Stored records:
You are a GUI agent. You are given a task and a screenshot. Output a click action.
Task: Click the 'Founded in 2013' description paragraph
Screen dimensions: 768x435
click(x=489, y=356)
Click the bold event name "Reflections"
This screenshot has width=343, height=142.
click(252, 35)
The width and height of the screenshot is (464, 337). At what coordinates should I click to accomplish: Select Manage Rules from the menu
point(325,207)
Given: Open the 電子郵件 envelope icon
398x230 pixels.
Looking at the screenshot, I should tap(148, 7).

Task prompt: Please repeat every entry, exactly as it was written.

Answer section:
You are a GUI agent. You are given a task and a screenshot. Output a click action.
Task: Click the 'Founded in 2013' description paragraph
Screen dimensions: 768x435
click(x=489, y=356)
Click the bold event name "Reflections"
This screenshot has width=343, height=142.
click(252, 35)
The width and height of the screenshot is (464, 337). At what coordinates should I click to accomplish: Select Manage Rules from the menu
point(325,207)
Given: Open the 電子郵件 envelope icon
398x230 pixels.
Looking at the screenshot, I should tap(148, 7).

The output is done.